**Activity:** Output exactly the lines that run from the top of the entries to the line holding "Task: Open the user avatar A icon", including both of those lines.

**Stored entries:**
========
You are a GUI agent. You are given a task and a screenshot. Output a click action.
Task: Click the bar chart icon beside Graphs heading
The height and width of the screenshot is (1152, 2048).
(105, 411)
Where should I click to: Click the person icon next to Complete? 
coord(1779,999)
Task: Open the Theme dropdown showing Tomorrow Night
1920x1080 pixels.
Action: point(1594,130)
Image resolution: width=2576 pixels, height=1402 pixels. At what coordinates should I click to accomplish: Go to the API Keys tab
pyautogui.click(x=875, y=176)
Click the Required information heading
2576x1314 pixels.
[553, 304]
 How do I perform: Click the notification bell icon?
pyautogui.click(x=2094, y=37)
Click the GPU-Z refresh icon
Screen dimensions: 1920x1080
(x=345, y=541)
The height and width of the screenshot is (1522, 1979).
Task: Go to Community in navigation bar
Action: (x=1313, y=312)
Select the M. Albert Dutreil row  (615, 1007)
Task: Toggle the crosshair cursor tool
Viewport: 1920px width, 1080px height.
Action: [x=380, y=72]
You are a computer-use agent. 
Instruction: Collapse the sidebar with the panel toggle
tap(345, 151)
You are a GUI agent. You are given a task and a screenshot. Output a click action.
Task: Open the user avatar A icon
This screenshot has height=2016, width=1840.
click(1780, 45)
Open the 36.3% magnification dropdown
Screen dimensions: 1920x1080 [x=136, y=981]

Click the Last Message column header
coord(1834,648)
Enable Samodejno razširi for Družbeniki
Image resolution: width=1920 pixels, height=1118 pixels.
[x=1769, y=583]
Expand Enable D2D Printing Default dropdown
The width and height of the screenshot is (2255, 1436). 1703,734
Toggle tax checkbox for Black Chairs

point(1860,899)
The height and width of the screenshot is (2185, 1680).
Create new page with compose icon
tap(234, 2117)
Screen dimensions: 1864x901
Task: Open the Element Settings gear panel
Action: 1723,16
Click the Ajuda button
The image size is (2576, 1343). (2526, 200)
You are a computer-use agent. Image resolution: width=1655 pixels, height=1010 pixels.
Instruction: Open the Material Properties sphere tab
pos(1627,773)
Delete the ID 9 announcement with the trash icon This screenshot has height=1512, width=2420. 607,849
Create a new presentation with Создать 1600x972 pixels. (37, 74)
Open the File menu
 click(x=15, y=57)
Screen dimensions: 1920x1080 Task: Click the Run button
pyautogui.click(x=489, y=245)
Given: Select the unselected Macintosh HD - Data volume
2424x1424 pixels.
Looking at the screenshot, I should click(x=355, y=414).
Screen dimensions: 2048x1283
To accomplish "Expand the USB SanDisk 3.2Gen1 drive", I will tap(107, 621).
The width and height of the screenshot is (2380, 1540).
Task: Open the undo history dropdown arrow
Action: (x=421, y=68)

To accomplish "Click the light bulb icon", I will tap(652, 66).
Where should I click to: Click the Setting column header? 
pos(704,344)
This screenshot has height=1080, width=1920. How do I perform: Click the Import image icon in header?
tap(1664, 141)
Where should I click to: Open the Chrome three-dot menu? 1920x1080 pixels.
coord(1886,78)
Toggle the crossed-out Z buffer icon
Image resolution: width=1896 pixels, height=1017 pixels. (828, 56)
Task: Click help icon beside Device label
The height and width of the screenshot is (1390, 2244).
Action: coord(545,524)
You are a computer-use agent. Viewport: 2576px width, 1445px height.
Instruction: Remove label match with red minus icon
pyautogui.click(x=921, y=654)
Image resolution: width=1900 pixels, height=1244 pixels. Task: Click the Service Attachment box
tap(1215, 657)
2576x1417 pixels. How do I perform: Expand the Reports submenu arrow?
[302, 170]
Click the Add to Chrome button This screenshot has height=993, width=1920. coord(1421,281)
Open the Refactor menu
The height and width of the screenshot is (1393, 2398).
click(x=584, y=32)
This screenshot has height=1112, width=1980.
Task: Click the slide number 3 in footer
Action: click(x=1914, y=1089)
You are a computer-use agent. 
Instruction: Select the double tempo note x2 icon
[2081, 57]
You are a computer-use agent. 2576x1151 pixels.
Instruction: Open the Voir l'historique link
========
**Reply:**
You are a GUI agent. You are given a task and a screenshot. Output a click action.
Task: Click the bar chart icon beside Graphs heading
The height and width of the screenshot is (1152, 2048).
(105, 411)
Where should I click to: Click the person icon next to Complete? 
coord(1779,999)
Task: Open the Theme dropdown showing Tomorrow Night
1920x1080 pixels.
Action: point(1594,130)
Image resolution: width=2576 pixels, height=1402 pixels. At what coordinates should I click to accomplish: Go to the API Keys tab
pyautogui.click(x=875, y=176)
Click the Required information heading
2576x1314 pixels.
[553, 304]
 How do I perform: Click the notification bell icon?
pyautogui.click(x=2094, y=37)
Click the GPU-Z refresh icon
Screen dimensions: 1920x1080
(x=345, y=541)
The height and width of the screenshot is (1522, 1979).
Task: Go to Community in navigation bar
Action: (x=1313, y=312)
Select the M. Albert Dutreil row  (615, 1007)
Task: Toggle the crosshair cursor tool
Viewport: 1920px width, 1080px height.
Action: [x=380, y=72]
You are a computer-use agent. 
Instruction: Collapse the sidebar with the panel toggle
tap(345, 151)
You are a GUI agent. You are given a task and a screenshot. Output a click action.
Task: Open the user avatar A icon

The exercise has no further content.